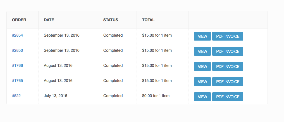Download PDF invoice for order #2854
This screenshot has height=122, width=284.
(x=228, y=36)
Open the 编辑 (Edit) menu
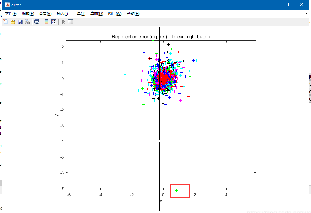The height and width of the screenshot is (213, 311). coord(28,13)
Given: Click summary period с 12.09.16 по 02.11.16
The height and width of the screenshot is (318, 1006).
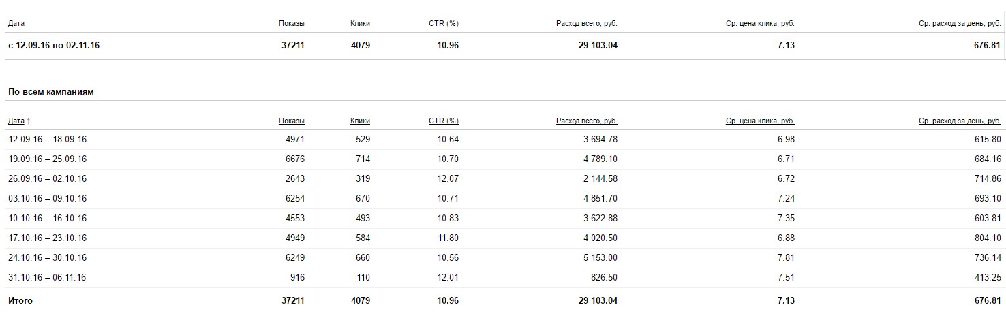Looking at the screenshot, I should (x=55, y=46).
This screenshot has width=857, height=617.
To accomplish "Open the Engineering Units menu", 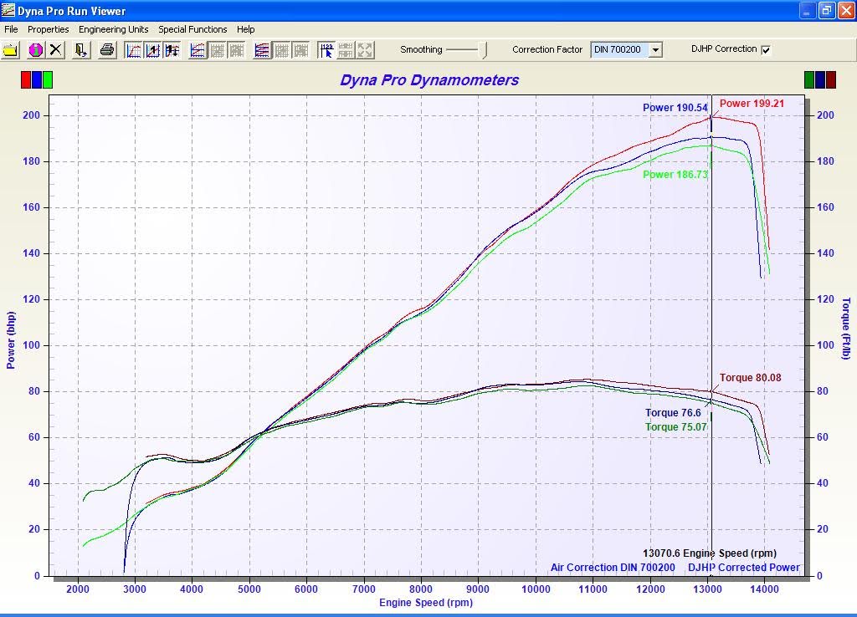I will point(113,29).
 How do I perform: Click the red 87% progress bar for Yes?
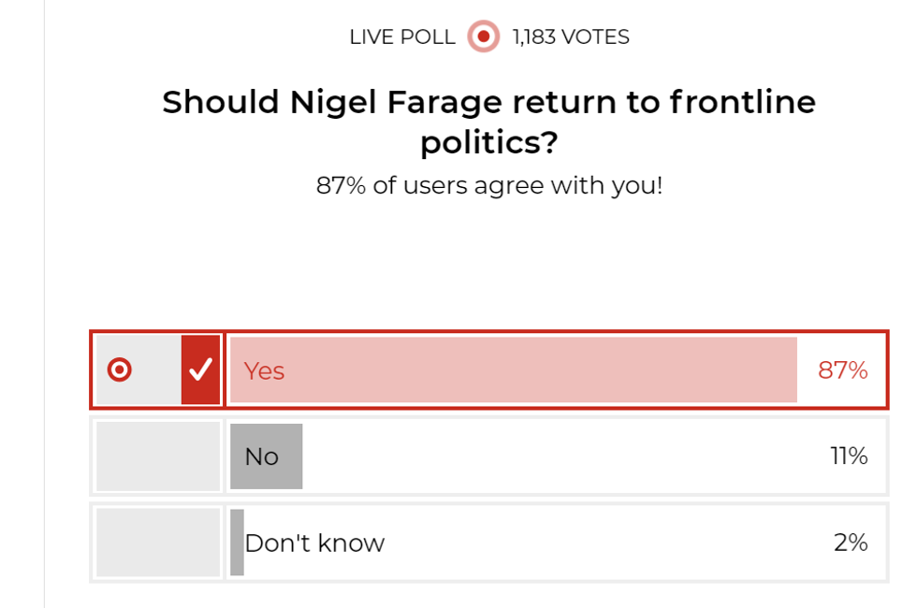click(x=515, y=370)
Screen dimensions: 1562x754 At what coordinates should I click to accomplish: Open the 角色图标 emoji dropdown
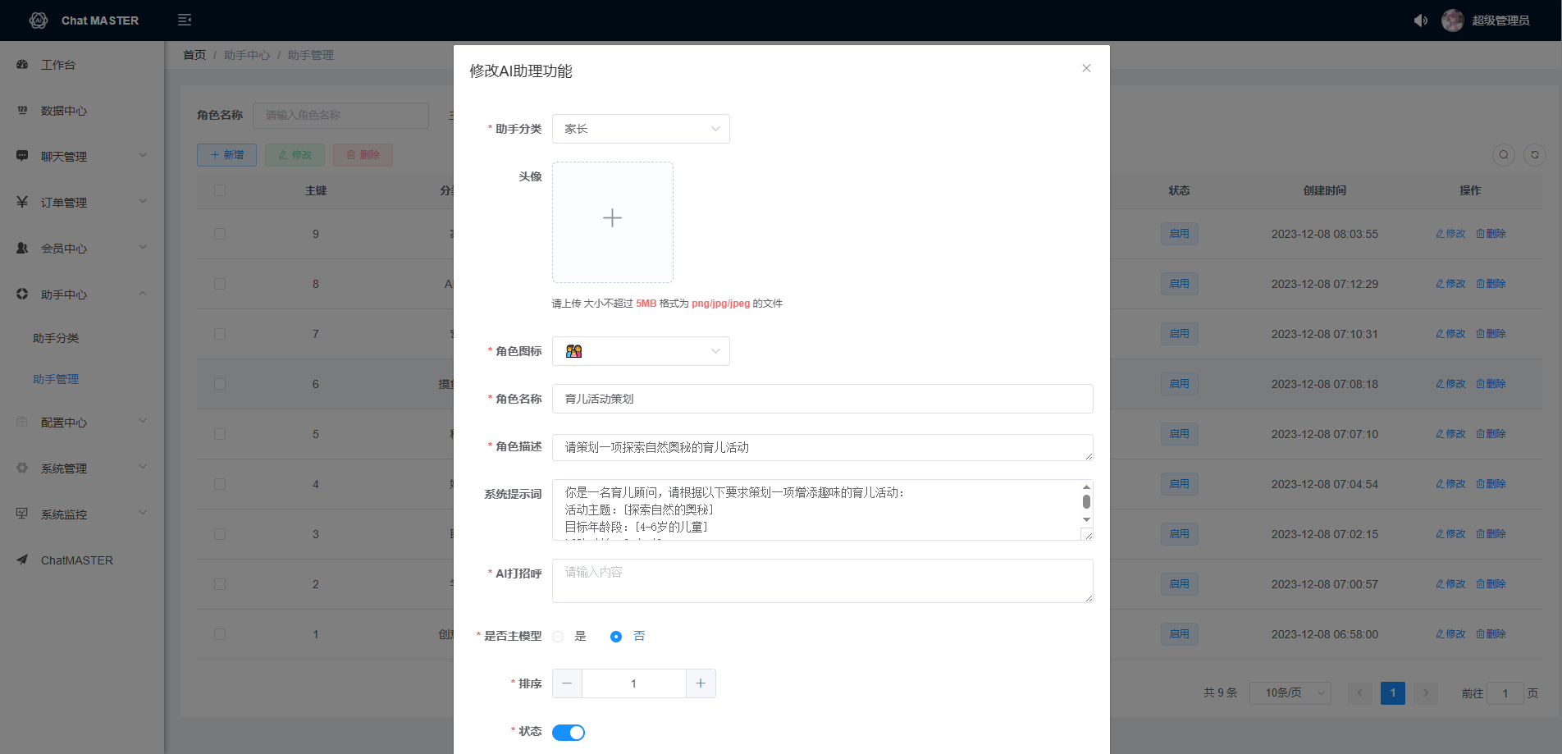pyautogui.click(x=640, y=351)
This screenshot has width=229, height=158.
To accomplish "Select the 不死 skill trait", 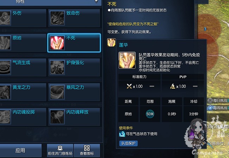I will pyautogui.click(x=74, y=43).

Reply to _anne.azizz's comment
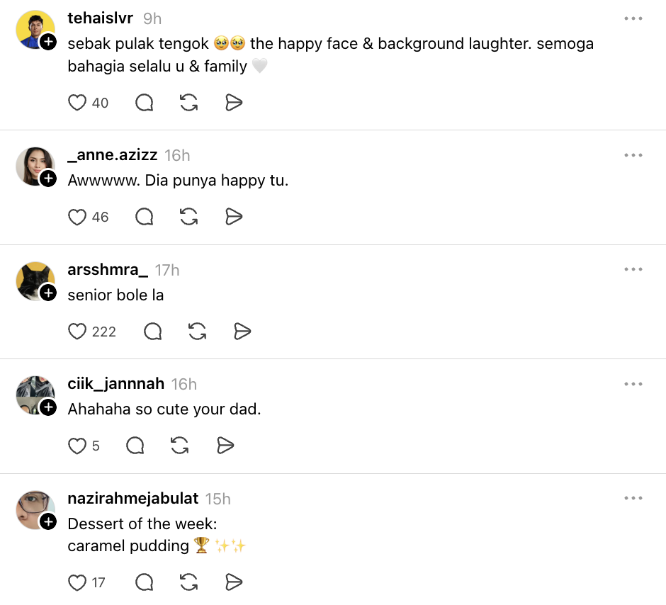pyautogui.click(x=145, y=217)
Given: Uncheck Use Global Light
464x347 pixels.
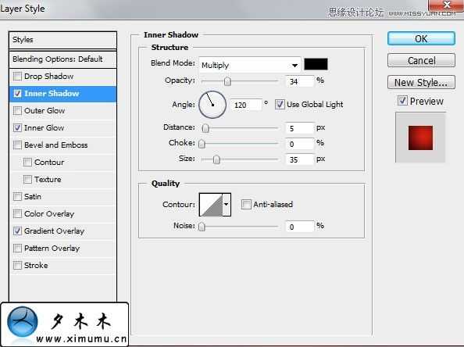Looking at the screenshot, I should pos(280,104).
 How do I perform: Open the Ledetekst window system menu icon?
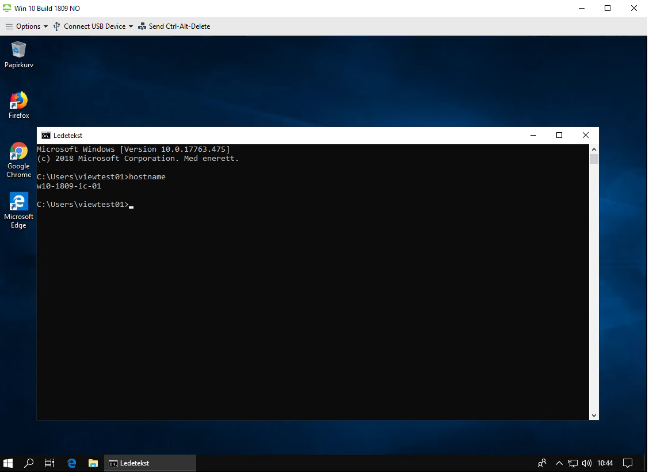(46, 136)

#####

**WORK REQUEST**
Each line of the listing that includes the word "Given" should be copied out.

**RESPONSE**
Given: Click summary period с 12.09.16 по 02.11.16
Given: Uncheck Use Global Light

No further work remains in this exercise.